#### Your goal:
Could you print out every entry, character for character?

#### Input data

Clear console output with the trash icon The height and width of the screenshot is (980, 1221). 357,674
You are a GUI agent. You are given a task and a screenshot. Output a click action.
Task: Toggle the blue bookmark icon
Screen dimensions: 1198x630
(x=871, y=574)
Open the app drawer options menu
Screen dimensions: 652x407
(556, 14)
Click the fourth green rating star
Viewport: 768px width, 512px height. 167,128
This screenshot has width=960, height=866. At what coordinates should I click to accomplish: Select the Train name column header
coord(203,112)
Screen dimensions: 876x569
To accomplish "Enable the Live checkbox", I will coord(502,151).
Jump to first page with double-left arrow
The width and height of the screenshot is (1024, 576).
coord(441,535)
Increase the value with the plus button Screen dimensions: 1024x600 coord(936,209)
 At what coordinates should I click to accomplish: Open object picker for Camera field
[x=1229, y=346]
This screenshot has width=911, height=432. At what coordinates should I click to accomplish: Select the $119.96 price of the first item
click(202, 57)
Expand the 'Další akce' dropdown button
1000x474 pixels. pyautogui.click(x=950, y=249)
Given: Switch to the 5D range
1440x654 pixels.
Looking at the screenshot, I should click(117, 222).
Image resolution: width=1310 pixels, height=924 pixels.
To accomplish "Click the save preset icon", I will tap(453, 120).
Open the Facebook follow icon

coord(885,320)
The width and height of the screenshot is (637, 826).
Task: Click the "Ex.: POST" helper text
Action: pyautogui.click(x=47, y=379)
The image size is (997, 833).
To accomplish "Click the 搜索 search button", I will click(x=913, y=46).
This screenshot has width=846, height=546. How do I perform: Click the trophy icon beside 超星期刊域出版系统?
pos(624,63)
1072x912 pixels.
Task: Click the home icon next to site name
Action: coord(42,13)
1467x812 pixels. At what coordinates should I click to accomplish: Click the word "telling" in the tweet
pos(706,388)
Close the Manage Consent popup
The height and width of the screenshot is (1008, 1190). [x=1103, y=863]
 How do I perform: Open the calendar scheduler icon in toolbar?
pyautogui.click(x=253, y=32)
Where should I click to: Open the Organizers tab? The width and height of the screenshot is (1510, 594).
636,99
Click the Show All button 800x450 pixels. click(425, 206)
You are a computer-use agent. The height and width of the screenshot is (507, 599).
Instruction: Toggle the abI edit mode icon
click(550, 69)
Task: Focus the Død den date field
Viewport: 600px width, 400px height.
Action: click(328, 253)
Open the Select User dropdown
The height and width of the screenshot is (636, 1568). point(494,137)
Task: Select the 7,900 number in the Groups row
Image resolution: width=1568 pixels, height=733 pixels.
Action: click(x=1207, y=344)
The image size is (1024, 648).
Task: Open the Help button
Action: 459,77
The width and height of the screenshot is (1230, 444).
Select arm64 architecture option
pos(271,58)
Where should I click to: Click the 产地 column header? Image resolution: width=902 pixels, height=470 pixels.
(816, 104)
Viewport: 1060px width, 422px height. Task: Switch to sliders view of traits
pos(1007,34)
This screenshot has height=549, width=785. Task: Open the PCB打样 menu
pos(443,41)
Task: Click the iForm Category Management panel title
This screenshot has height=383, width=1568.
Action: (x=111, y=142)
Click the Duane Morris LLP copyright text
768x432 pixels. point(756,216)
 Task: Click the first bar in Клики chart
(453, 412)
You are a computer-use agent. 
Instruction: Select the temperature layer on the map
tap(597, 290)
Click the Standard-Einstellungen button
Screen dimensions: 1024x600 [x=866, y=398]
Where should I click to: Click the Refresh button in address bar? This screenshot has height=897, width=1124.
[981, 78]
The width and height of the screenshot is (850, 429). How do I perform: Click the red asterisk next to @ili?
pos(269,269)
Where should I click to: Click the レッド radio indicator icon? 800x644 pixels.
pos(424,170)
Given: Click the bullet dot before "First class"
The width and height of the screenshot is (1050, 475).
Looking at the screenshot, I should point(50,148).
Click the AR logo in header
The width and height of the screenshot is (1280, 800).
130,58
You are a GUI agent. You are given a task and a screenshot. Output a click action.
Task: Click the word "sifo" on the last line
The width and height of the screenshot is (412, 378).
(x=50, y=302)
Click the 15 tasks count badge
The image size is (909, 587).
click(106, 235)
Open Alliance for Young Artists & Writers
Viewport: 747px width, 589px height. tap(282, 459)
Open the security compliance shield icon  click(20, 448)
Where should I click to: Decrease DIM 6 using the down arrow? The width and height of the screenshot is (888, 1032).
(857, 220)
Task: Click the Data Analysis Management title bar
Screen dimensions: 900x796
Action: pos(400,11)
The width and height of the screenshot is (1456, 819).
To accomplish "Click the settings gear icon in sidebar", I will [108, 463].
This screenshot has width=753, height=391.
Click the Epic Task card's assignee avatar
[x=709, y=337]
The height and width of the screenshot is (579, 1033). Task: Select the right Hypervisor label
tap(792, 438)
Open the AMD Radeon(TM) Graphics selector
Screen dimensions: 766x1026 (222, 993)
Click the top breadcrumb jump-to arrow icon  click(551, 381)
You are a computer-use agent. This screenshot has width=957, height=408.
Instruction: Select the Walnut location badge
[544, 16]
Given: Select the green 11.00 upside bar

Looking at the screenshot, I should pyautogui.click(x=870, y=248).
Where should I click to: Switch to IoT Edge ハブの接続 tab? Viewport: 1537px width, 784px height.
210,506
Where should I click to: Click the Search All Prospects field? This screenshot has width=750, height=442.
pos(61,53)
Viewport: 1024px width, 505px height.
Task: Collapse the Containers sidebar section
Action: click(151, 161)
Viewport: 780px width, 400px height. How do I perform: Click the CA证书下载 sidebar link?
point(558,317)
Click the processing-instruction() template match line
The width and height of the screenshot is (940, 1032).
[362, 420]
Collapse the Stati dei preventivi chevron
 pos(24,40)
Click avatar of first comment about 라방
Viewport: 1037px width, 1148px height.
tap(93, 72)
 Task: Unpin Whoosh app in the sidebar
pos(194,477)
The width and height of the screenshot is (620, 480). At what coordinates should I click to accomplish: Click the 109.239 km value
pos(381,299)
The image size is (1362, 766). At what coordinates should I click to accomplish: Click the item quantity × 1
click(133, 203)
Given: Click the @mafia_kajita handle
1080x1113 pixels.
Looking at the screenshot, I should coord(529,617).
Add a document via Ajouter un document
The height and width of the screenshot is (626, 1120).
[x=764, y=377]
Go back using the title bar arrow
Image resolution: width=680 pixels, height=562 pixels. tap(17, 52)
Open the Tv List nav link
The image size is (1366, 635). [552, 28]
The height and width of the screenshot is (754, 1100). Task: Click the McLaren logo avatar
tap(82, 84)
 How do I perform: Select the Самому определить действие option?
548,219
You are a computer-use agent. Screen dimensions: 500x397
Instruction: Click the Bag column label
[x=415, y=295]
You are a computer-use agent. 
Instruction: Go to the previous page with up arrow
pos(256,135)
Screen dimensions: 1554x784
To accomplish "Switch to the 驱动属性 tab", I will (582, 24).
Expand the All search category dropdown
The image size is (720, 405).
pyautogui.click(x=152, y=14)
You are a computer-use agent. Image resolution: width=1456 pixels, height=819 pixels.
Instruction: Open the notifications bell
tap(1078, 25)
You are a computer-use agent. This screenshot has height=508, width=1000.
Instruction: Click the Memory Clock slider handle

########

#### Task result:
Clear console output with the trash icon The height and width of the screenshot is (980, 1221). 357,674
You are a GUI agent. You are given a task and a screenshot. Output a click action.
Task: Toggle the blue bookmark icon
Screen dimensions: 1198x630
(x=871, y=574)
Open the app drawer options menu
Screen dimensions: 652x407
(556, 14)
Click the fourth green rating star
Viewport: 768px width, 512px height. 167,128
This screenshot has width=960, height=866. At what coordinates should I click to accomplish: Select the Train name column header
coord(203,112)
Screen dimensions: 876x569
To accomplish "Enable the Live checkbox", I will coord(502,151).
Jump to first page with double-left arrow
The width and height of the screenshot is (1024, 576).
coord(441,535)
Increase the value with the plus button Screen dimensions: 1024x600 coord(936,209)
 At what coordinates should I click to accomplish: Open object picker for Camera field
[x=1229, y=346]
This screenshot has width=911, height=432. At what coordinates should I click to accomplish: Select the $119.96 price of the first item
click(202, 57)
Expand the 'Další akce' dropdown button
1000x474 pixels. pyautogui.click(x=950, y=249)
Given: Switch to the 5D range
1440x654 pixels.
Looking at the screenshot, I should click(117, 222).
Image resolution: width=1310 pixels, height=924 pixels.
To accomplish "Click the save preset icon", I will tap(453, 120).
Open the Facebook follow icon

coord(885,320)
The width and height of the screenshot is (637, 826).
Task: Click the "Ex.: POST" helper text
Action: pyautogui.click(x=47, y=379)
The image size is (997, 833).
To accomplish "Click the 搜索 search button", I will click(x=913, y=46).
This screenshot has width=846, height=546. How do I perform: Click the trophy icon beside 超星期刊域出版系统?
pos(624,63)
1072x912 pixels.
Task: Click the home icon next to site name
Action: coord(42,13)
1467x812 pixels. At what coordinates should I click to accomplish: Click the word "telling" in the tweet
pos(706,388)
Close the Manage Consent popup
The height and width of the screenshot is (1008, 1190). [x=1103, y=863]
 How do I perform: Open the calendar scheduler icon in toolbar?
pyautogui.click(x=253, y=32)
Where should I click to: Open the Organizers tab? The width and height of the screenshot is (1510, 594).
636,99
Click the Show All button 800x450 pixels. click(425, 206)
You are a computer-use agent. The height and width of the screenshot is (507, 599).
Instruction: Toggle the abI edit mode icon
click(550, 69)
Task: Focus the Død den date field
Viewport: 600px width, 400px height.
Action: click(328, 253)
Open the Select User dropdown
The height and width of the screenshot is (636, 1568). point(494,137)
Task: Select the 7,900 number in the Groups row
Image resolution: width=1568 pixels, height=733 pixels.
Action: click(x=1207, y=344)
The image size is (1024, 648).
Task: Open the Help button
Action: 459,77
The width and height of the screenshot is (1230, 444).
Select arm64 architecture option
pos(271,58)
Where should I click to: Click the 产地 column header? Image resolution: width=902 pixels, height=470 pixels.
(816, 104)
Viewport: 1060px width, 422px height. Task: Switch to sliders view of traits
pos(1007,34)
This screenshot has height=549, width=785. Task: Open the PCB打样 menu
pos(443,41)
Task: Click the iForm Category Management panel title
This screenshot has height=383, width=1568.
Action: (x=111, y=142)
Click the Duane Morris LLP copyright text
768x432 pixels. point(756,216)
 Task: Click the first bar in Клики chart
(453, 412)
You are a computer-use agent. 
Instruction: Select the temperature layer on the map
tap(597, 290)
Click the Standard-Einstellungen button
Screen dimensions: 1024x600 [x=866, y=398]
Where should I click to: Click the Refresh button in address bar? This screenshot has height=897, width=1124.
[981, 78]
The width and height of the screenshot is (850, 429). How do I perform: Click the red asterisk next to @ili?
pos(269,269)
Where should I click to: Click the レッド radio indicator icon? 800x644 pixels.
pos(424,170)
Given: Click the bullet dot before "First class"
The width and height of the screenshot is (1050, 475).
Looking at the screenshot, I should point(50,148).
Click the AR logo in header
The width and height of the screenshot is (1280, 800).
130,58
You are a GUI agent. You are given a task and a screenshot. Output a click action.
Task: Click the word "sifo" on the last line
The width and height of the screenshot is (412, 378).
(x=50, y=302)
Click the 15 tasks count badge
The image size is (909, 587).
click(106, 235)
Open Alliance for Young Artists & Writers
Viewport: 747px width, 589px height. tap(282, 459)
Open the security compliance shield icon  click(20, 448)
Where should I click to: Decrease DIM 6 using the down arrow? The width and height of the screenshot is (888, 1032).
(857, 220)
Task: Click the Data Analysis Management title bar
Screen dimensions: 900x796
Action: pos(400,11)
The width and height of the screenshot is (1456, 819).
To accomplish "Click the settings gear icon in sidebar", I will [108, 463].
This screenshot has width=753, height=391.
Click the Epic Task card's assignee avatar
[x=709, y=337]
The height and width of the screenshot is (579, 1033). Task: Select the right Hypervisor label
tap(792, 438)
Open the AMD Radeon(TM) Graphics selector
Screen dimensions: 766x1026 (222, 993)
Click the top breadcrumb jump-to arrow icon  click(551, 381)
You are a computer-use agent. This screenshot has width=957, height=408.
Instruction: Select the Walnut location badge
[544, 16]
Given: Select the green 11.00 upside bar

Looking at the screenshot, I should pyautogui.click(x=870, y=248).
Where should I click to: Switch to IoT Edge ハブの接続 tab? Viewport: 1537px width, 784px height.
210,506
Where should I click to: Click the Search All Prospects field? This screenshot has width=750, height=442.
pos(61,53)
Viewport: 1024px width, 505px height.
Task: Collapse the Containers sidebar section
Action: click(151, 161)
Viewport: 780px width, 400px height. How do I perform: Click the CA证书下载 sidebar link?
point(558,317)
Click the processing-instruction() template match line
The width and height of the screenshot is (940, 1032).
[362, 420]
Collapse the Stati dei preventivi chevron
 pos(24,40)
Click avatar of first comment about 라방
Viewport: 1037px width, 1148px height.
tap(93, 72)
 Task: Unpin Whoosh app in the sidebar
pos(194,477)
The width and height of the screenshot is (620, 480). At what coordinates should I click to accomplish: Click the 109.239 km value
pos(381,299)
The image size is (1362, 766). At what coordinates should I click to accomplish: Click the item quantity × 1
click(133, 203)
Given: Click the @mafia_kajita handle
1080x1113 pixels.
Looking at the screenshot, I should coord(529,617).
Add a document via Ajouter un document
The height and width of the screenshot is (626, 1120).
[x=764, y=377]
Go back using the title bar arrow
Image resolution: width=680 pixels, height=562 pixels. tap(17, 52)
Open the Tv List nav link
The image size is (1366, 635). [552, 28]
The height and width of the screenshot is (754, 1100). Task: Click the McLaren logo avatar
tap(82, 84)
 How do I perform: Select the Самому определить действие option?
548,219
You are a computer-use agent. Screen dimensions: 500x397
Instruction: Click the Bag column label
[x=415, y=295]
You are a computer-use agent. 
Instruction: Go to the previous page with up arrow
pos(256,135)
Screen dimensions: 1554x784
To accomplish "Switch to the 驱动属性 tab", I will (582, 24).
Expand the All search category dropdown
The image size is (720, 405).
pyautogui.click(x=152, y=14)
You are a computer-use agent. Image resolution: width=1456 pixels, height=819 pixels.
Instruction: Open the notifications bell
tap(1078, 25)
You are a computer-use agent. This screenshot has height=508, width=1000.
Instruction: Click the Memory Clock slider handle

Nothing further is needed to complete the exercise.